Enunciado de la tarea: Extrae sin ningún cambio el texto completo sobre el Drácula de Besson.

Texto para revisar:
══════
A nivel narrativo, la película se desplaza entre tiempos sin preocuparse por la precisión histórica. Esa fluidez temporal permite explorar la persistencia de los mitos y su adaptación a las diferentes etapas de la cultura europea. Las referencias al siglo de las revoluciones y al nacimiento de la modernidad refuerzan la idea de que el vampiro representa el último vestigio de un mundo regido por la fe y el linaje. La puesta en escena de Besson juega con esa tensión entre tradición y cambio, dotando al relato de una lectura política en la que la eternidad aparece como una forma de resistencia ante la decadencia social. De ese modo, el mito de Drácula se reinterpreta como una metáfora del poder que se niega a desaparecer, incluso cuando el mundo a su alrededor ya ha cambiado por completo.
El montaje de Lucas Fabiani aporta ritmo a una historia que, de otro modo, podría caer en la dispersión. Cada transición entre épocas funciona como un latido que recuerda la persistencia de la pérdida. Los colores rojizos y dorados dominan el encuadre, reforzando la dualidad entre la sangre y el deseo, la muerte y la pasión. En esa elección estética se percibe un intento por traducir visualmente la contradicción central del personaje: la unión de la espiritualidad con la carne. La dirección de Besson no busca el impacto inmediato, sino la acumulación de atmósferas que van envolviendo al espectador en una sensación de irrealidad. Esa elección otorga al film un tono melancólico que se mantiene incluso en los momentos más violentos.
══════
Datos proporcionados:
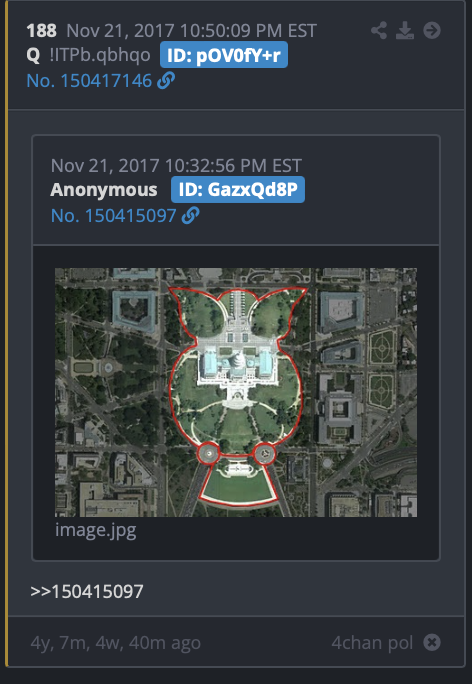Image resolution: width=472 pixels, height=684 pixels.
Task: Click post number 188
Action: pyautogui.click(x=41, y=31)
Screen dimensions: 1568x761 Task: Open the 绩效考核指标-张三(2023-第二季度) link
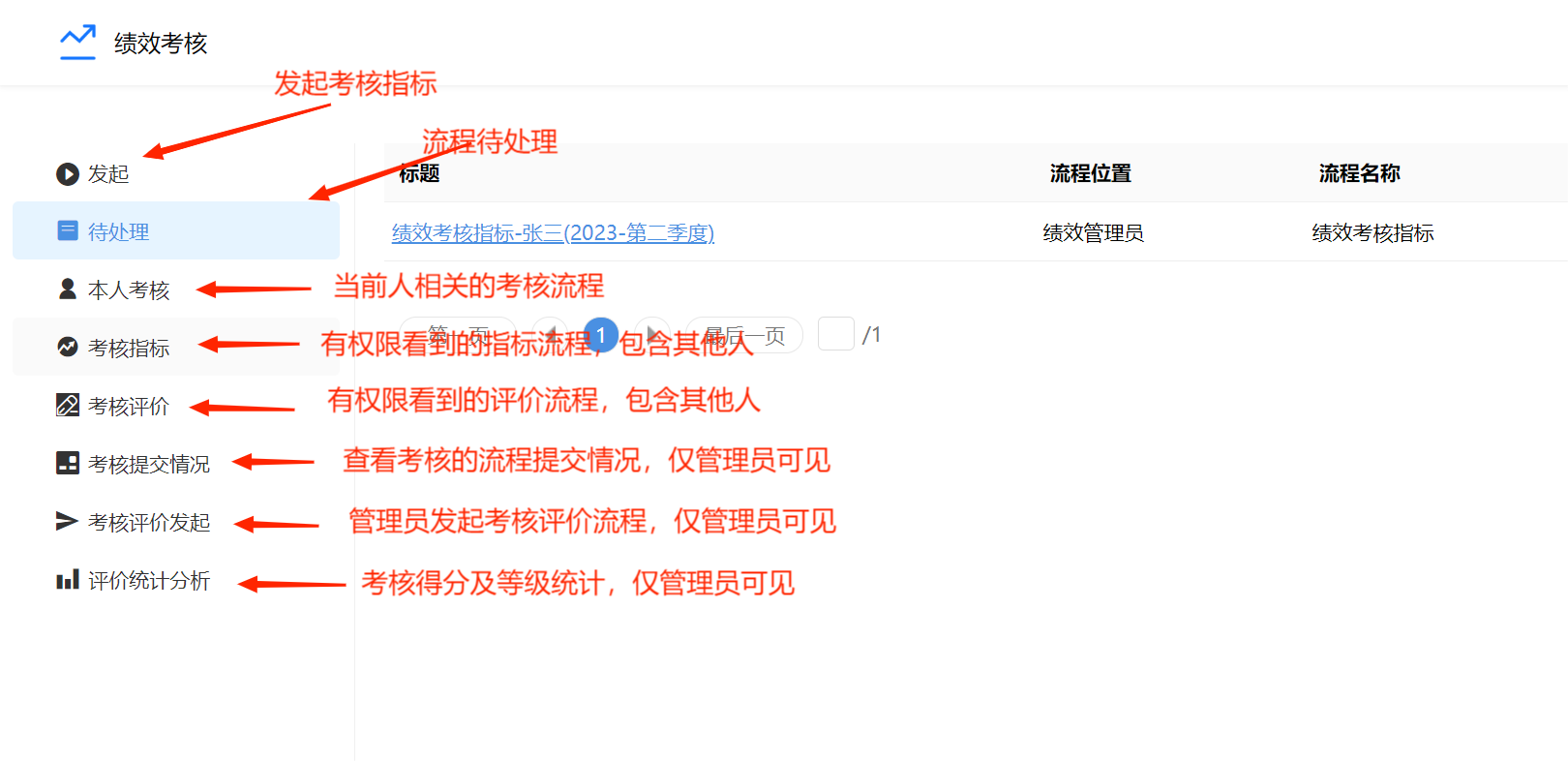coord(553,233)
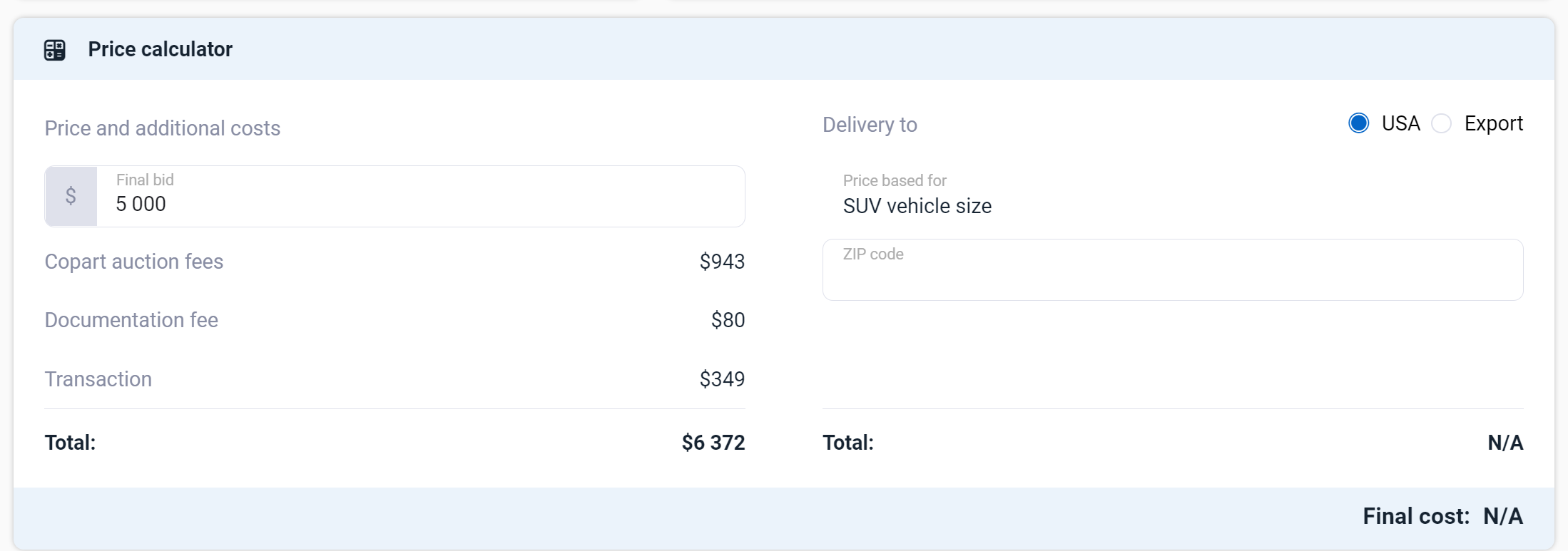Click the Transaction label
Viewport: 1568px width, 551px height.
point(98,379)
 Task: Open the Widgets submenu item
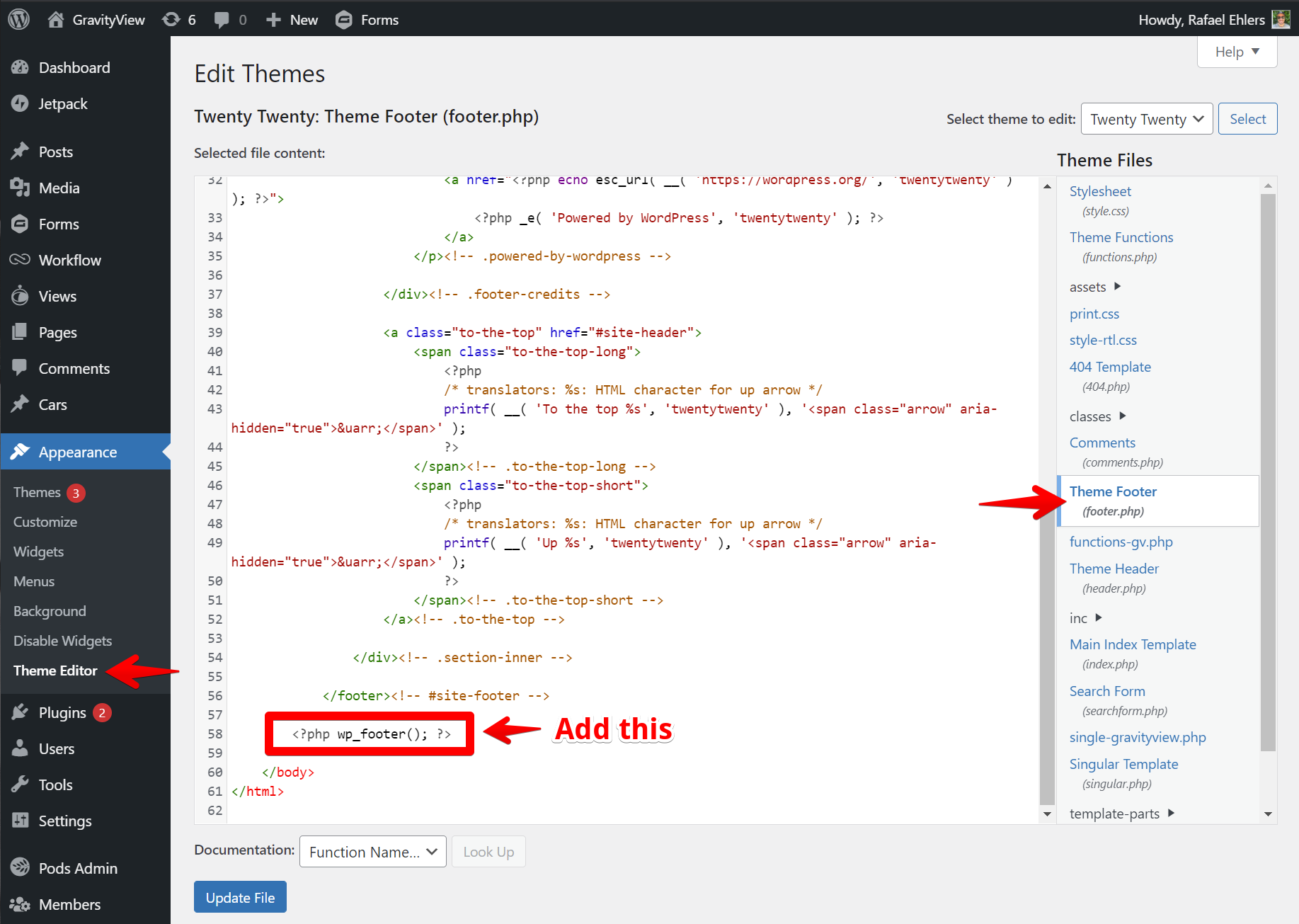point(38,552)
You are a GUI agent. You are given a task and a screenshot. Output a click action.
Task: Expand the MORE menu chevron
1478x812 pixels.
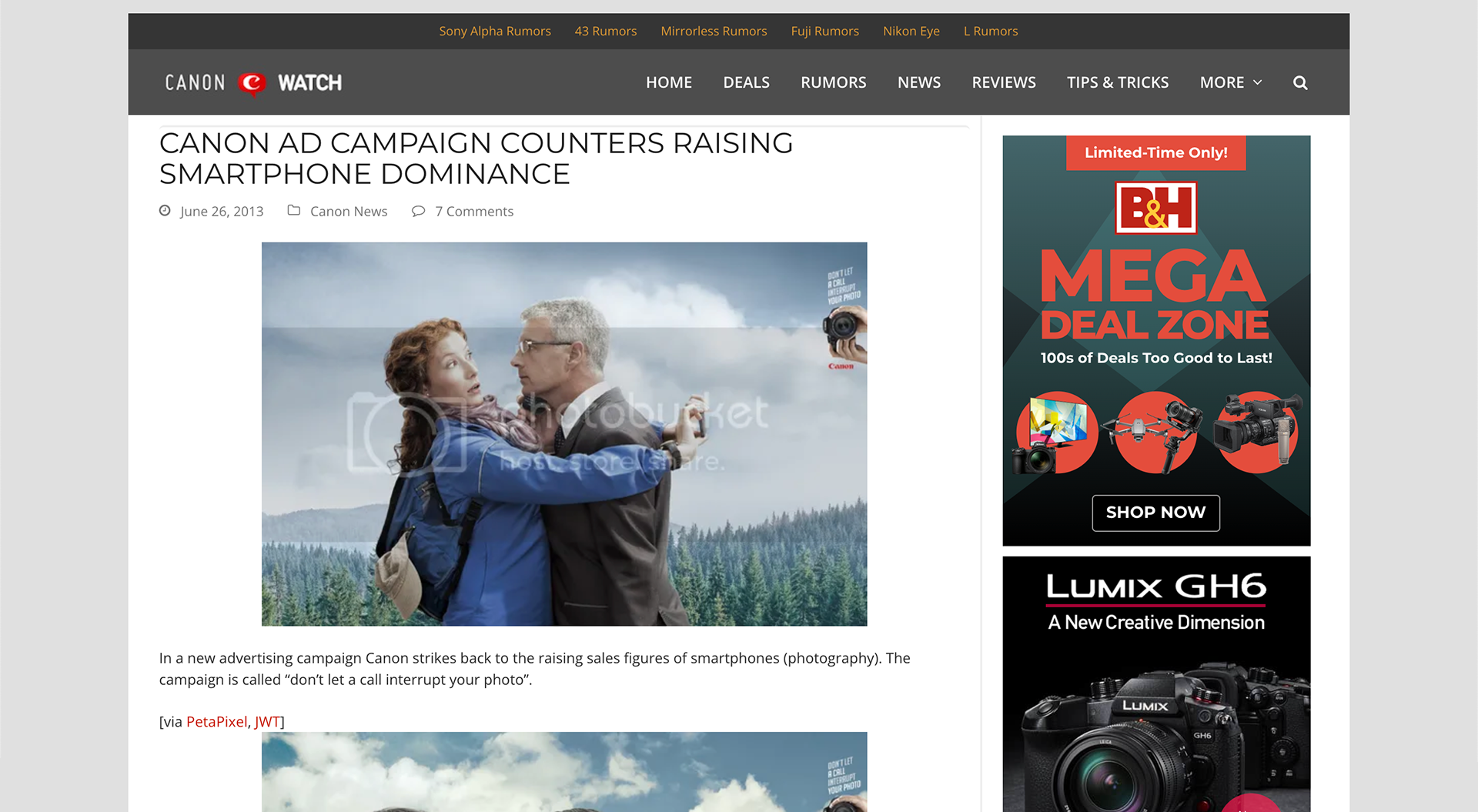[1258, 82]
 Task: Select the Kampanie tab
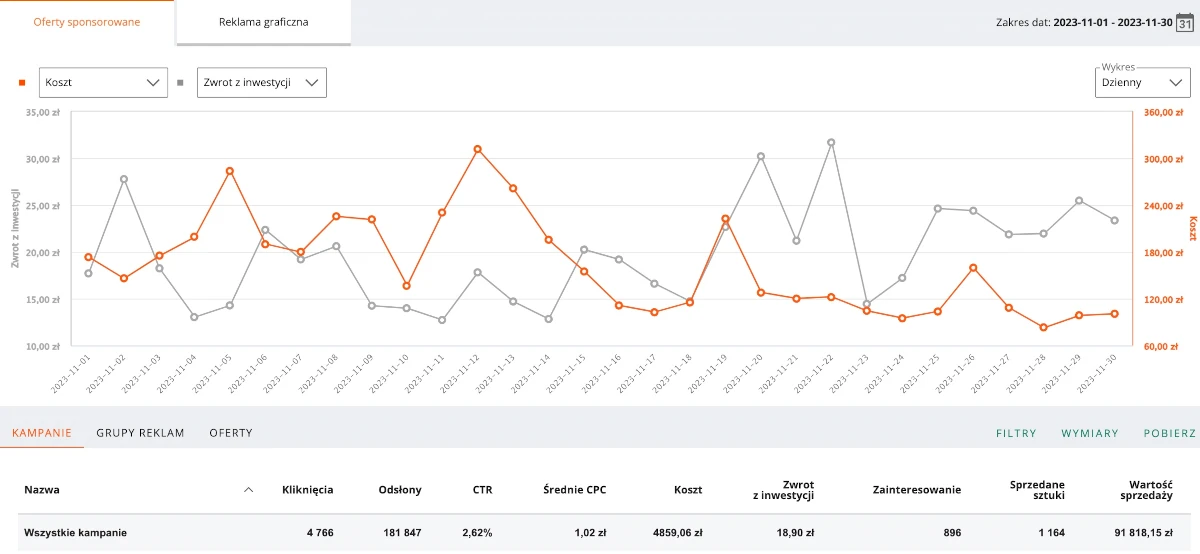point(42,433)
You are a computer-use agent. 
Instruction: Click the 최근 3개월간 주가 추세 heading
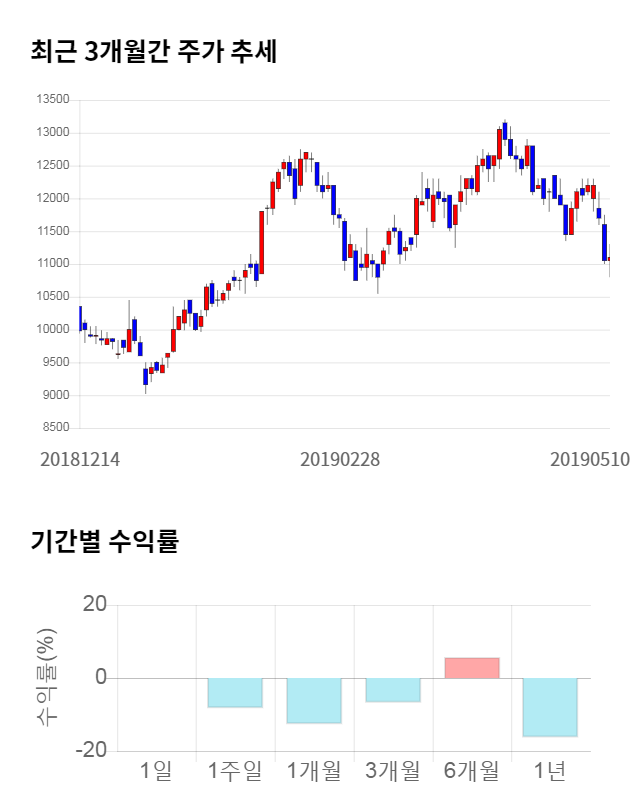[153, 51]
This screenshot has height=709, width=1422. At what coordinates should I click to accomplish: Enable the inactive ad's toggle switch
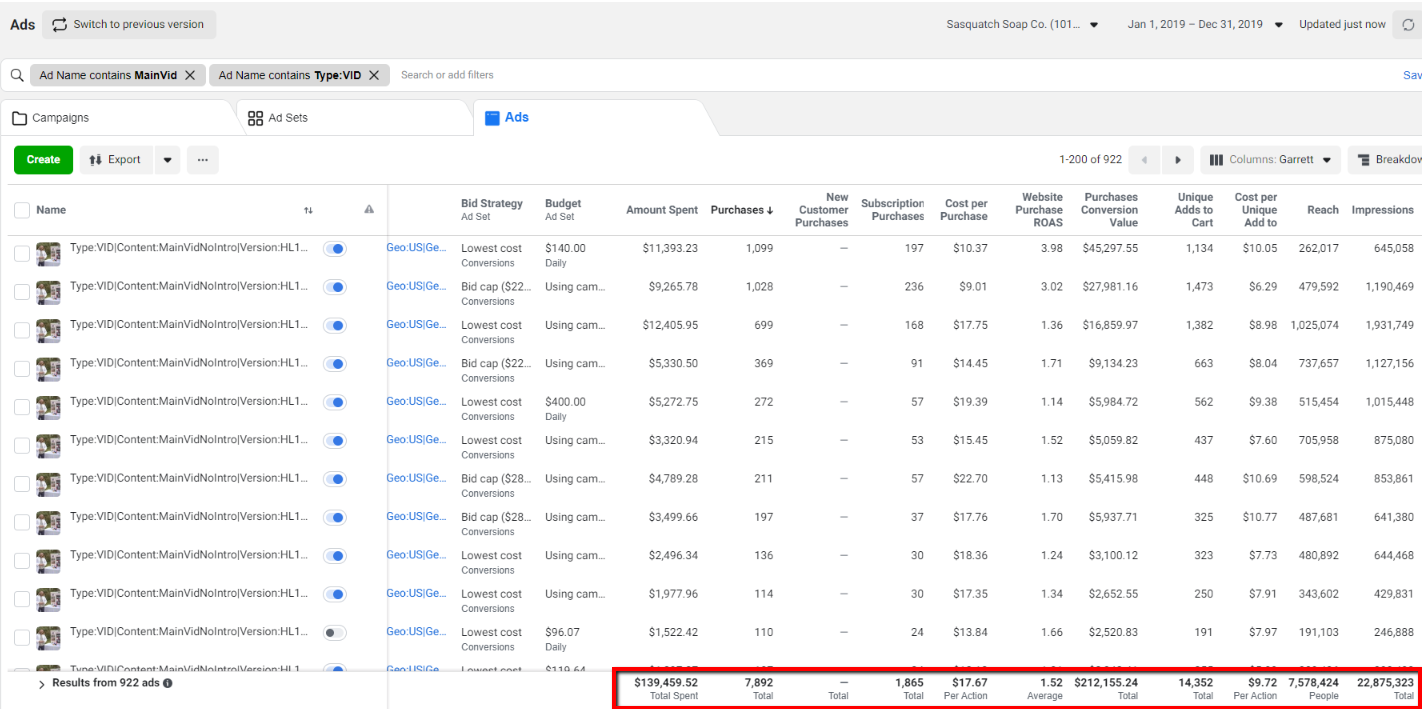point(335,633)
══════
Resultado de la tarea:
A nivel narrativo, la película se desplaza entre tiempos sin preocuparse por la precisión histórica. Esa fluidez temporal permite explorar la persistencia de los mitos y su adaptación a las diferentes etapas de la cultura europea. Las referencias al siglo de las revoluciones y al nacimiento de la modernidad refuerzan la idea de que el vampiro representa el último vestigio de un mundo regido por la fe y el linaje. La puesta en escena de Besson juega con esa tensión entre tradición y cambio, dotando al relato de una lectura política en la que la eternidad aparece como una forma de resistencia ante la decadencia social. De ese modo, el mito de Drácula se reinterpreta como una metáfora del poder que se niega a desaparecer, incluso cuando el mundo a su alrededor ya ha cambiado por completo.
El montaje de Lucas Fabiani aporta ritmo a una historia que, de otro modo, podría caer en la dispersión. Cada transición entre épocas funciona como un latido que recuerda la persistencia de la pérdida. Los colores rojizos y dorados dominan el encuadre, reforzando la dualidad entre la sangre y el deseo, la muerte y la pasión. En esa elección estética se percibe un intento por traducir visualmente la contradicción central del personaje: la unión de la espiritualidad con la carne. La dirección de Besson no busca el impacto inmediato, sino la acumulación de atmósferas que van envolviendo al espectador en una sensación de irrealidad. Esa elección otorga al film un tono melancólico que se mantiene incluso en los momentos más violentos.